我用Python爬蟲爬取并分析了C站前100用戶最高訪問的2000篇文章

寫在前面
專案總述
資料爬取
- 獲得服務器API
- 程式總體設計
- 用戶名爬取
- 文章爬取
資料分析
- 資料存盤
- 總體資料可視化
- 資料分組
完整代碼

寫在前面

最近系統地學習了正則運算式，發現正則運算式最大的應用之一——網路爬蟲之前一直沒有涉獵，遂借此貧訓順帶寫一個爬蟲的demo備用，選擇物件是CSDN排行榜前100用戶，各自按訪問量從高到低排序的前20篇文章，使用一些簡單的資料分析手段看看技術熱點，方便今后拓寬技術堆疊，

專案總述

主要爬取的資料是文章標題和訪問量，先總體可視化總體文章的技術關鍵詞；然后按訪問量分組，可視化每個訪問段的技術熱點，

資料爬取

獲得服務器API

首先我們要知道通過什么介面可以獲得網站資料：首先進入博客總榜，按F12進入控制臺，選中Network選項卡監視網路請求，然后重繪網頁，從下圖可以看到在API"https://blog.csdn.net/phoenix/web/blog/all-rank?page=1&pageSize=20"中我們可以拿到我們想要的用戶資訊——主要是用戶名
在這里插入圖片描述
現在到用戶博客首頁，同樣地，按F12進入控制臺，選中Network選項卡監視網路請求，然后點擊按訪問量排序，則可以發現另一個關鍵APIhttps://blog.csdn.net/community/home-api/v1/get-business-list?page=1&size=20&businessType=blog&orderby=ViewCount&noMore=false&username={}，如下圖所示，
在這里插入圖片描述
我們與服務器的互動就依靠這兩個API進行，

程式總體設計

思考一下，我們總共有如下的公共變數：

# 請求頭
headers = {
            'User-Agent':
            'Mozilla/5.0 (Windows NT 6.1; WOW64) AppleWebKit/537.36 (KHTML, like Gecko) Chrome/63.0.3239.132 Safari/537.36'
        }
# 排行榜url
rankUrl = "https://blog.csdn.net/phoenix/web/blog/all-rank?page={}&pageSize=20"
# 按訪問量排行的文章串列
mostViewArtical = "https://blog.csdn.net/community/home-api/v1/get-business-list?page=1&size=20&businessType=blog&orderby=ViewCount&noMore=false&username={}"

userNames =[] # 用戶名串列
titleList = []	# 文章標題串列
viewCntList = [] # 訪問量串列

為便于管理，引入一個類進行爬蟲，專門負責與服務器進行資料互動

class GetInfo:
    def __init__(self) -> None:
        # 請求頭
        self.headers = {
            'User-Agent':
            'Mozilla/5.0 (Windows NT 6.1; WOW64) AppleWebKit/537.36 (KHTML, like Gecko) Chrome/63.0.3239.132 Safari/537.36'
        }
        # 排行榜url
        self.rankUrl = "https://blog.csdn.net/phoenix/web/blog/all-rank?page={}&pageSize=20"
        # 按訪問量排行的文章串列
        self.mostViewArtical = "https://blog.csdn.net/community/home-api/v1/get-business-list?page=1&size=20&businessType=blog&orderby=ViewCount&noMore=false&username={}"

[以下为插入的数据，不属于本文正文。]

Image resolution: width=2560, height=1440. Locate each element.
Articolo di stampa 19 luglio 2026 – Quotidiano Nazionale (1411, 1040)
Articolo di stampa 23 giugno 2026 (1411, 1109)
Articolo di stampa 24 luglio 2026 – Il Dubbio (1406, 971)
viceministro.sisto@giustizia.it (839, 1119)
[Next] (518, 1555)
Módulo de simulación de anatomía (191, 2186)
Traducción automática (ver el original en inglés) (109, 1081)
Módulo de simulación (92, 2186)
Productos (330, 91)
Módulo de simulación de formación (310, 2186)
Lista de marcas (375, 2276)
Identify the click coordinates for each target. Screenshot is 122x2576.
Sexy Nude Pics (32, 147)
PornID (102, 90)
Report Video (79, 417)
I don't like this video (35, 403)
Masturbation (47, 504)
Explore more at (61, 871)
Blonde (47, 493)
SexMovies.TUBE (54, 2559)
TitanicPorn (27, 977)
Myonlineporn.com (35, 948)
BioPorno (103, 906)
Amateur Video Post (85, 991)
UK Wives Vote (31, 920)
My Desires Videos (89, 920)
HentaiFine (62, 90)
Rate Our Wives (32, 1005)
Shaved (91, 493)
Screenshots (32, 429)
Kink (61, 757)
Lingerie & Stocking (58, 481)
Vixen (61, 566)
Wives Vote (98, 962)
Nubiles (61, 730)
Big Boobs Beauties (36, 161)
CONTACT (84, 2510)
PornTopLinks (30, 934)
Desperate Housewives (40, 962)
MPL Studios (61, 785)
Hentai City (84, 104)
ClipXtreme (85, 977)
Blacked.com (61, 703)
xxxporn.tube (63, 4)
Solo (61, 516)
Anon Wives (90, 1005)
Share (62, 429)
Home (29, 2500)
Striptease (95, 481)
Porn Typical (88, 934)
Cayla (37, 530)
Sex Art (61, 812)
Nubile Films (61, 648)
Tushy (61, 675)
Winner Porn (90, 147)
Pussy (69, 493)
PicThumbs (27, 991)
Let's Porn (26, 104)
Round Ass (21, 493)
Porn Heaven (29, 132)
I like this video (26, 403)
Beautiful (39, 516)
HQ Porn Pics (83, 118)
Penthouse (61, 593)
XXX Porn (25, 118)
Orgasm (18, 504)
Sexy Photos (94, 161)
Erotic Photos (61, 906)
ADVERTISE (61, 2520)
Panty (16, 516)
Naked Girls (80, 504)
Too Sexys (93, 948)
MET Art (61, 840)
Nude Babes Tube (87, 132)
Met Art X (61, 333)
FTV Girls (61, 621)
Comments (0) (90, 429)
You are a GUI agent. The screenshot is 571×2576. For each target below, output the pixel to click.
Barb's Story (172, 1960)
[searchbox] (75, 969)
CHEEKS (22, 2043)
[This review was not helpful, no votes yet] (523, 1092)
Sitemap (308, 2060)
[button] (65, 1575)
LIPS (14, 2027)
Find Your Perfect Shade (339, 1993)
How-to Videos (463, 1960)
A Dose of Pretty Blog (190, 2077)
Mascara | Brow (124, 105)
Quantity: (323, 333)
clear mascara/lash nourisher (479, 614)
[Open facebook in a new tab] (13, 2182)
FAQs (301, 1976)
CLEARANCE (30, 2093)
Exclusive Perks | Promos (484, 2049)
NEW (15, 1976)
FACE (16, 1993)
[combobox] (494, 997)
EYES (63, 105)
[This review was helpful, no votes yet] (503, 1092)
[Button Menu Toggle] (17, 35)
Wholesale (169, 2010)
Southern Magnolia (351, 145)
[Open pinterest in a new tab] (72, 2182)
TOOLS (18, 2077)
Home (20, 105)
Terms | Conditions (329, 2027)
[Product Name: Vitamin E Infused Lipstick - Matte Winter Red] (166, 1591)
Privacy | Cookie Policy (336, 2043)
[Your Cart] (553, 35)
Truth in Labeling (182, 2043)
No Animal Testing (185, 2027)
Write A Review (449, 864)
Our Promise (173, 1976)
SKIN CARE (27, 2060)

        self.userNames = []
        self.titleList, self.viewCntList = [], []

互動完成后，再使用別的庫進行資料分析，將兩個程序分離開

用戶名爬取

定義一個私有的初始化函式

def __initRankUsrName(self):
    usrNameList = []
    for i in range(5):
        response = requests.get(url=self.rankUrl.format(i),
                                headers=self.headers)
        response.encoding = 'utf-8'
        response.raise_for_status()
        soup = BeautifulSoup(response.text, 'html.parser')
        information = json.loads(str(soup))
        for item in information['data']['allRankListItem']:
            usrNameList.append(item['userName'])
    return usrNameList

這里獲取用戶名主要是為了動態生成第二個API

文章爬取

再定義一個私有函式，輸入引數是用戶名串列：

def __initArticalInfo(self, usrList):
    titleList = []
    viewCntList = []
    for name in usrList:
        url = self.mostViewArtical.format(name)
        # print(url)
        response = requests.get(url=url, headers=self.headers)
        response.encoding = 'utf-8'
        response.raise_for_status()
        titleList.extend(re.findall(r"\"title\":\"(.*?)\"", response.text))
        viewCntList.extend(re.findall(r"\"viewCount\":(.*?),", response.text))
    return titleList, viewCntList

這里我使用正則運算式直接處理字串，并回傳文章標題串列、訪問量串列，可以隨便訪問一個API做實驗，這里以我的用戶名為例，可以看到要獲取文章標題就是以\"title\":\"(.*?)\"去匹配，其中\用于轉義；要獲取訪問量就是以\"viewCount\":(.*?),去匹配，訪問數字沒有加引號，

事實上，用正則匹配不需要將回傳的字串加載為Json字典，可能有更快的處理效率(但不如json靈活)

在這里插入圖片描述
這個爬蟲類就設計好了，完整代碼如下：

class GetInfo:
    def __init__(self) -> None:
        # 請求頭
        self.headers = {
            'User-Agent':
            'Mozilla/5.0 (Windows NT 6.1; WOW64) AppleWebKit/537.36 (KHTML, like Gecko) Chrome/63.0.3239.132 Safari/537.36'
        }
        # 排行榜url
        self.rankUrl = "https://blog.csdn.net/phoenix/web/blog/all-rank?page={}&pageSize=20"
        # 按訪問量排行的文章串列
        self.mostViewArtical = "https://blog.csdn.net/community/home-api/v1/get-business-list?page=1&size=20&businessType=blog&orderby=ViewCount&noMore=false&username={}"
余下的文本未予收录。